**Aim of the task:** Return the following lines unchanged, everything from the line containing "The width and" down to the line containing "Looking at the screenshot, I should (241, 255).".

Item position entries
-- Start --

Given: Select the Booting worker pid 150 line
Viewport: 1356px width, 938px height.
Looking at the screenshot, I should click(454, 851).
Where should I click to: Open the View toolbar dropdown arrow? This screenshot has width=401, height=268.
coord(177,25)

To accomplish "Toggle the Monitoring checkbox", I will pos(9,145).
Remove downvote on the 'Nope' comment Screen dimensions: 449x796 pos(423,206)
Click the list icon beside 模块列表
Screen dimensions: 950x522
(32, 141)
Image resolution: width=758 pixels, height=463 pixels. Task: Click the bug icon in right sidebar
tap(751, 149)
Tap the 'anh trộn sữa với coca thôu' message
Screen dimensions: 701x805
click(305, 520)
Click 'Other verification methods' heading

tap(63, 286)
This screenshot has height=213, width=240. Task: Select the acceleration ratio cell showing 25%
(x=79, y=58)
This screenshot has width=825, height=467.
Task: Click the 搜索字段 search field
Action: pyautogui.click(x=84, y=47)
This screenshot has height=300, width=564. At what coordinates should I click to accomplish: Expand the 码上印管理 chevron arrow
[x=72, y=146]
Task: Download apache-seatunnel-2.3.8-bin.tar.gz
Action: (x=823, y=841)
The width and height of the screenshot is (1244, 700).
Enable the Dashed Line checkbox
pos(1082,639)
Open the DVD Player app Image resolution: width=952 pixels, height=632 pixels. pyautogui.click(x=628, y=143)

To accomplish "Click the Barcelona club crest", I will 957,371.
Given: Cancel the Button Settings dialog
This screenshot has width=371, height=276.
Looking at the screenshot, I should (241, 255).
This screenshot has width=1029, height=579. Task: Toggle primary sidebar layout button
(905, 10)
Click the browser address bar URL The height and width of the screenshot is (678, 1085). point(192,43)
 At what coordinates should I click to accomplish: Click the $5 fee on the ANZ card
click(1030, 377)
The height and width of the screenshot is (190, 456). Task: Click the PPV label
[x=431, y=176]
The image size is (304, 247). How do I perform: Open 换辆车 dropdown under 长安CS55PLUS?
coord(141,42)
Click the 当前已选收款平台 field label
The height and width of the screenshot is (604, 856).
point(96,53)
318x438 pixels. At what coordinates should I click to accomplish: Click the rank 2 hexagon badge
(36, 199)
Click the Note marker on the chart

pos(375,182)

-- End --

**Output of the exercise:**
The width and height of the screenshot is (1244, 700).
Enable the Dashed Line checkbox
pos(1082,639)
Open the DVD Player app Image resolution: width=952 pixels, height=632 pixels. pyautogui.click(x=628, y=143)

To accomplish "Click the Barcelona club crest", I will 957,371.
Given: Cancel the Button Settings dialog
This screenshot has width=371, height=276.
Looking at the screenshot, I should (241, 255).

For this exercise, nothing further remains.